1. ECJ decision - An Employer's Right to Insist on Overtime
2. ECJ Advocate General Opinion - 13 week rule for holiday entitlement unlawful
1. ECJ - An Employer's Right to Insist on Overtime
The ECJ this morning gave its decision in Wolfgang Lange v Georg Schunemann GmbH, a case referred by the German national courts.
Mr Lange was dismissed because he refused to work overtime. There was a dispute of fact over what had been agreed - however, the national court referred three questions to the ECJ for a ruling.
1. Are employers OBLIGED to state in the statement of terms and conditions that an employee may be required to work overtime?
Answer: Yes. Directive 91/533 sets out the employer's obligations to inform employees of the conditions applicable to the contract or employment relationship. Although a right to insist on overtime does not fall within the requirement to inform an employee of the length of their normal working week (since overtime, by definition, is not part of the normal working week), it does fall within the obligation to notify employees of "the essential elements of the contract of employment relationship", because an obligation to work overtime is an essential element of the employment relationship. NOTE: UK Law probably complies with this already under ERA 1996, s1(4)(c).
2. If the employer does NOT set out the obligation to work overtime in writing, does it nullify the obligation? In other words, is the contract does not mention overtime, is the employee in breach of contract if s/he refuses to work overtime.
Answer: No. If the employee has agreed to work overtime (eg verbally or by conduct), and for some reason it has not been reduced to writing, this does NOT render the contractual term void.
3. If the employer does not provide a written statement containing the obligation to work overtime, and is therefore in breach of the law, is the employer deemed to be obstructing the proper taking of evidence (which has consequences in German law)?
Answer: No (this isn't really relevant to UK law!)
The decision is at http://europa.eu.int/jurisp/cgi-bin/gettext.pl?lang=en&num=79989791C19990350&doc=T&ouvert=T&seance=ARRET&where=()
2. ECJ - 13 week rule for holiday entitlement unlawful
The Advocate-General has this morning handed down his opinion in BECTU v UK.
It is common knowledge that regulation 13(7) provides that workers do not acquire the right to 4 weeks' annual paid leave until they have been working for 13 weeks.
BECTU (the Broadcastin, Entertainment, Cinematographic and Theatre Union) has 30,000 members in the broadcasting, film and theatre sector - many of whom work under very short contracts and thus do not acquire the right to paid holiday. They brought a claim in the High Court seeking a declaration that regulation 13(7) was incompatible with the Working Time Directive. They also sought clarification of whether, once the 13 week period had elapsed, that 13 weeks was to be taken into account when calculating how much paid leave the worker was entitled to.

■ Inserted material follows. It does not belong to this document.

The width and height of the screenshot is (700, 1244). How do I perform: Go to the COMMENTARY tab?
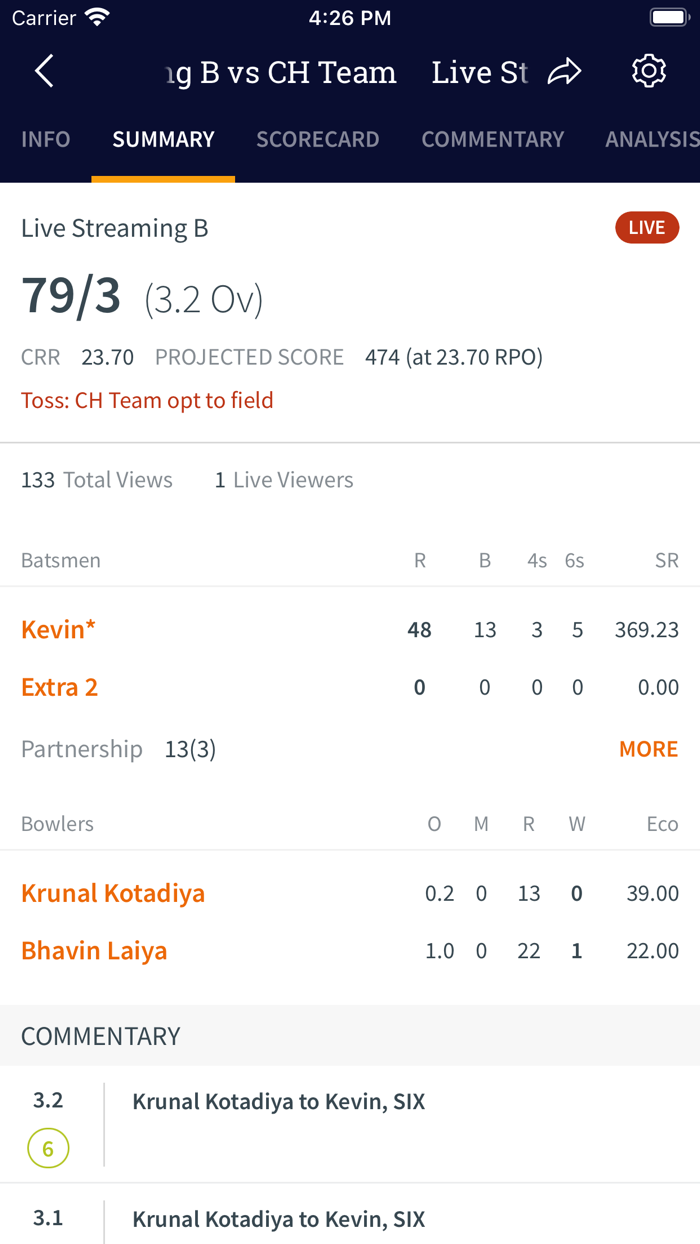click(x=493, y=140)
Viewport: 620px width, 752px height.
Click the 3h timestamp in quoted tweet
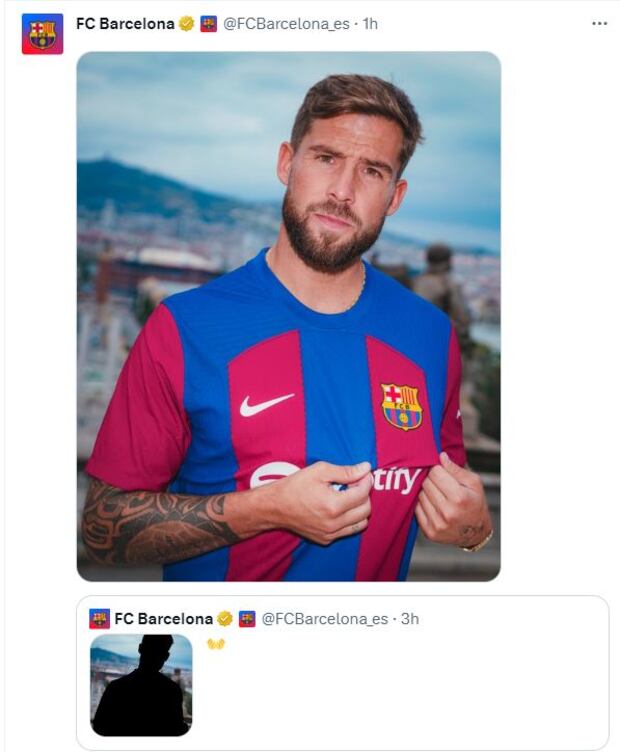click(409, 619)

The Advocate-General, in a very clear and forceful opinion, has stated that the 13-week qualification period is unlawful. The right to paid holiday is "an automatic and unconditional right granted to every worker.". There is no provision within the Directive to make it subject to any qualification period. The Directive "precludes national legislation under which a worker does not begin to accrue rights to the paid annual leave...until he has completed a qualifying period of employment with the same employer even if, once that qualifying period has been completed, his employment during the qualifying period is taken into account for the purpose of computing his leave entitlement."